Re: [DISCUSS] KIP-778 KRaft Upgrades

Jun Rao Thu, 04 Nov 2021 15:51:27 -0700

Hi, David, Jose and Colin,

Thanks for the reply. A few more comments.


12. It seems that we haven't updated the AdminClient accordingly?

14. "Metadata snapshot is generated and sent to the other inactive
controllers and to brokers". I thought we wanted each broker to generate
its own snapshot independently? If only the controller generates the
snapshot, how do we force other brokers to pick it up?

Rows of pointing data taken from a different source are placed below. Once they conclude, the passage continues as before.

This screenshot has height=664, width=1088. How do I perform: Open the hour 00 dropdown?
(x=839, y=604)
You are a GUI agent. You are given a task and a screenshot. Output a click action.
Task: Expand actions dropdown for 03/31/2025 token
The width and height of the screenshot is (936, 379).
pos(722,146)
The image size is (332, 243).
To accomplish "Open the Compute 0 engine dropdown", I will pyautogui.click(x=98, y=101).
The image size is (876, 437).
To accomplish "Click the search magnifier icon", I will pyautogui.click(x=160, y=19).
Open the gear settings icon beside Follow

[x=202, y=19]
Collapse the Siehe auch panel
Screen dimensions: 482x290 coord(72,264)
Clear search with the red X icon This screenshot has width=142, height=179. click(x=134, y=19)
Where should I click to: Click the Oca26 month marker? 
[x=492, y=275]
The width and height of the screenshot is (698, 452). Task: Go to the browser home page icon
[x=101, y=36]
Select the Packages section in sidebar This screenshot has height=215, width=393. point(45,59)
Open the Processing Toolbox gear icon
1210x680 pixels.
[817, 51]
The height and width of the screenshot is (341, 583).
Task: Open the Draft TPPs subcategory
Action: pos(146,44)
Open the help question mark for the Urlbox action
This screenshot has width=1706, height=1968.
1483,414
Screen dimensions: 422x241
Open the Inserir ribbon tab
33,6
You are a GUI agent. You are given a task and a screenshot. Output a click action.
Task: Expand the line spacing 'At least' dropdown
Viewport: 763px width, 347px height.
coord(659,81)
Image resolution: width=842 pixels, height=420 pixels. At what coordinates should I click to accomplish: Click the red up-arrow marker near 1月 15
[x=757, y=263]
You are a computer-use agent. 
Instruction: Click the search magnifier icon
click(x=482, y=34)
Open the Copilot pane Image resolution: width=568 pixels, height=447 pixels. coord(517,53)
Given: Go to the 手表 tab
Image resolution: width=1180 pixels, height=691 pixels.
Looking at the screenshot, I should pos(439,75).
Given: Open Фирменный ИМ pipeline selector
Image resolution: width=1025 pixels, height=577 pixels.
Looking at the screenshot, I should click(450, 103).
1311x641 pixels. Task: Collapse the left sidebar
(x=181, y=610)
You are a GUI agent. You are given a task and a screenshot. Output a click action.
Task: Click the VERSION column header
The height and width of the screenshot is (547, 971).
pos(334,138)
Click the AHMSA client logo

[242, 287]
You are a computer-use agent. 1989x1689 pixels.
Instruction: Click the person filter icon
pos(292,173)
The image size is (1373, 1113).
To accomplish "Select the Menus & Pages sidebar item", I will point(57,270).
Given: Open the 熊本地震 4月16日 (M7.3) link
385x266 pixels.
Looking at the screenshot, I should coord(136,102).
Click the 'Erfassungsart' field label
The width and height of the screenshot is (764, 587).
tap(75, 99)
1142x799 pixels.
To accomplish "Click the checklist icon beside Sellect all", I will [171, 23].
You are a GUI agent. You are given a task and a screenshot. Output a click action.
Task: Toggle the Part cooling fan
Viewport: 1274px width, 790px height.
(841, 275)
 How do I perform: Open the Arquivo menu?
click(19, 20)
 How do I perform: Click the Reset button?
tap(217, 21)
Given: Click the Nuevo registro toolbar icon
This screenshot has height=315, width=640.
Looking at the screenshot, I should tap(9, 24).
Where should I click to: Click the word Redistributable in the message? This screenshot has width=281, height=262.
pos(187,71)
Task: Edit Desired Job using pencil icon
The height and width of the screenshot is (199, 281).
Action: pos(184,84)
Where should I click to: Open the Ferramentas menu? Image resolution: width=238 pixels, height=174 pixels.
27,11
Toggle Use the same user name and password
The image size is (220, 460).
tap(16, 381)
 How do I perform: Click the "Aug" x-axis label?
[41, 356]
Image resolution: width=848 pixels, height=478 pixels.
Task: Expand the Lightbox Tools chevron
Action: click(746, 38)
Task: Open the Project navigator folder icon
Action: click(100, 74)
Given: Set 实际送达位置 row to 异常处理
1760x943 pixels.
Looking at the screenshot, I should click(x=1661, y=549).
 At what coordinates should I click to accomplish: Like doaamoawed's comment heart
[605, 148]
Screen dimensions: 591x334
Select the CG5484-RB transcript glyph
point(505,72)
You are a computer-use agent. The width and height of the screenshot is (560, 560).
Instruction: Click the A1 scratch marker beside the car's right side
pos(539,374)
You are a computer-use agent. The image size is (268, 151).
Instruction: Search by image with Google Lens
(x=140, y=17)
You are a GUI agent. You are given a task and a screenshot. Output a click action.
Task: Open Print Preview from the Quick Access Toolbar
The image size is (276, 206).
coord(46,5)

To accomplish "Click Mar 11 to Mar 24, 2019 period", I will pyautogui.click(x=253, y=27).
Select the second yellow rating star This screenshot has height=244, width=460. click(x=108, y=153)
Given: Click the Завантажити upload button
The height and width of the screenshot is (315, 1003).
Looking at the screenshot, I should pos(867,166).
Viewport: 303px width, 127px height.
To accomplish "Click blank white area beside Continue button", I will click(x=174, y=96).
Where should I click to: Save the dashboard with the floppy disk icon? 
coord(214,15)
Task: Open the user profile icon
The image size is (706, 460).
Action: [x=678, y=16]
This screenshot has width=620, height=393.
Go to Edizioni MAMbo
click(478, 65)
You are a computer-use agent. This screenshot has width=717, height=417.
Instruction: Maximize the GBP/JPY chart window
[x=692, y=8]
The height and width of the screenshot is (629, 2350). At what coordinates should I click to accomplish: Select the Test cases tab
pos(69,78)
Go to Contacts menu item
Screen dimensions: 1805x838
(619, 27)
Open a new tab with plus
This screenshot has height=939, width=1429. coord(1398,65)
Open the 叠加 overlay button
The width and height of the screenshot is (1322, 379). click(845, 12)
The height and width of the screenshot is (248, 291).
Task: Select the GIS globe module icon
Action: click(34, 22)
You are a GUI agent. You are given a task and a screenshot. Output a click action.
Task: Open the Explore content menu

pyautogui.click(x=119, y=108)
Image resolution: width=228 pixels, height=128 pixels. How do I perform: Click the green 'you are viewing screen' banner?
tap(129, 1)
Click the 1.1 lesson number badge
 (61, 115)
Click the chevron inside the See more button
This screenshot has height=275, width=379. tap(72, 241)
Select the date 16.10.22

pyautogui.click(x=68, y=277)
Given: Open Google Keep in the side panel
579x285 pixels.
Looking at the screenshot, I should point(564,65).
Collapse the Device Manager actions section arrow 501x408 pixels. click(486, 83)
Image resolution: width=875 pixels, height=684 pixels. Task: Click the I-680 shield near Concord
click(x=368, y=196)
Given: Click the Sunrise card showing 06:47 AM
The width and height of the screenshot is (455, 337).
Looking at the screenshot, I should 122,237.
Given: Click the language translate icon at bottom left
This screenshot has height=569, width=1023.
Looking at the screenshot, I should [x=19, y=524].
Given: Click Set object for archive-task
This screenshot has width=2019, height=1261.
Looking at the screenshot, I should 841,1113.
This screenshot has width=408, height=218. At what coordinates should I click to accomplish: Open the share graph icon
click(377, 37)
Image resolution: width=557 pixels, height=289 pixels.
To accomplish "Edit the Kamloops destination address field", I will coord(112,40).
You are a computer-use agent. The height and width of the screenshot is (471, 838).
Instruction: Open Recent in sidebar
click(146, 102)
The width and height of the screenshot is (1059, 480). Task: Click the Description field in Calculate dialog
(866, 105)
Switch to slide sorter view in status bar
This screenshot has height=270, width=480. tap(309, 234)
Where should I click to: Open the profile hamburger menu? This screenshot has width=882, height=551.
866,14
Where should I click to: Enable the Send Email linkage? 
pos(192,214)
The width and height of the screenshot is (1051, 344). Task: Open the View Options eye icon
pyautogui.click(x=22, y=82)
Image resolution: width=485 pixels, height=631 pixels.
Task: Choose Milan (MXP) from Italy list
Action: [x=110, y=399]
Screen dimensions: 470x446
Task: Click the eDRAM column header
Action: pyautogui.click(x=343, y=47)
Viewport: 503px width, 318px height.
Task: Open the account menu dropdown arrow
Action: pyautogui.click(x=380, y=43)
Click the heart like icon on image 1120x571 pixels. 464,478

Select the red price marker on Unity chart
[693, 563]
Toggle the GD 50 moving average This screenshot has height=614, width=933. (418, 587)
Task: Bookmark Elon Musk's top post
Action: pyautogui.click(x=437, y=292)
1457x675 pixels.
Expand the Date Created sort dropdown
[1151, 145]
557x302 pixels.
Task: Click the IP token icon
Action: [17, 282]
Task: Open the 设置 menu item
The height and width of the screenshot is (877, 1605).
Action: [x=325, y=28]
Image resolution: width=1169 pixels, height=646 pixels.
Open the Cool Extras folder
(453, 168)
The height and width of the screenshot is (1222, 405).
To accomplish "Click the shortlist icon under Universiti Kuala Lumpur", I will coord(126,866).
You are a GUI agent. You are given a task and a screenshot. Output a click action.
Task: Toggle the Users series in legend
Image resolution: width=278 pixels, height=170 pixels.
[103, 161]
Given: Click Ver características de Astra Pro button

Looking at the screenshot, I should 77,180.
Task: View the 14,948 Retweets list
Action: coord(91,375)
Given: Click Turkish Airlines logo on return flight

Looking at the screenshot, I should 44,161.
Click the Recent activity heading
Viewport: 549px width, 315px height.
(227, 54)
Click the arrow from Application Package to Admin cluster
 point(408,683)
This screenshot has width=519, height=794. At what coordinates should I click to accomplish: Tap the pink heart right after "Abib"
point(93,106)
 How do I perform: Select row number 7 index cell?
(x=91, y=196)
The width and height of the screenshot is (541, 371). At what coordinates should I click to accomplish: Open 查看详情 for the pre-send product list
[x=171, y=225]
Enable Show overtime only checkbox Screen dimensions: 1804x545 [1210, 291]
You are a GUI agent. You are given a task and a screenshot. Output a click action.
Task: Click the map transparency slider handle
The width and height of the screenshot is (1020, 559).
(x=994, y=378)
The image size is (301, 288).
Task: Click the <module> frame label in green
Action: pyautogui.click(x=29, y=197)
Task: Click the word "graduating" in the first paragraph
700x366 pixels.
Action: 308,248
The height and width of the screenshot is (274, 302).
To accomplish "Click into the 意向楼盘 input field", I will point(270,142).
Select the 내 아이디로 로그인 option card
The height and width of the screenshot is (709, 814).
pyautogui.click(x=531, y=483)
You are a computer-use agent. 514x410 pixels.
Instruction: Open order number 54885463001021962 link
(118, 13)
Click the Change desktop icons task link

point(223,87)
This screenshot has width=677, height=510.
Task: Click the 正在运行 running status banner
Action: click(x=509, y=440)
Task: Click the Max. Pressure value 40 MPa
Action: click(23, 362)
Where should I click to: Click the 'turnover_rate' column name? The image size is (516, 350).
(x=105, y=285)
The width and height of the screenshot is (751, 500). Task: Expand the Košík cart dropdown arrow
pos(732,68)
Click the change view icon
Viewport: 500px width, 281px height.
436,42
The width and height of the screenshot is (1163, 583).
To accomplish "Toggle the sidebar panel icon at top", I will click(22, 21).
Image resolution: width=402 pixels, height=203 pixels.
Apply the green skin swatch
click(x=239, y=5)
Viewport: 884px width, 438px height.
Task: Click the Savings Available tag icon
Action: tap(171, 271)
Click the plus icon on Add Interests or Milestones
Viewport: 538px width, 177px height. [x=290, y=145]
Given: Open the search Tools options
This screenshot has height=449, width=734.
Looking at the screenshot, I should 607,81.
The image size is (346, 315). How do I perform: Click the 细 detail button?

16. If a feature version is new, one may not want to enable it immediately
after the cluster is upgraded. However, if a feature version has been
stable, requiring every user to run a command to upgrade to that version
seems inconvenient. One way to improve this is for each feature to define
one version as the default. Then, when we upgrade a cluster, we will
automatically upgrade the feature to the default version. An admin could
use the tool to upgrade to a version higher than the default.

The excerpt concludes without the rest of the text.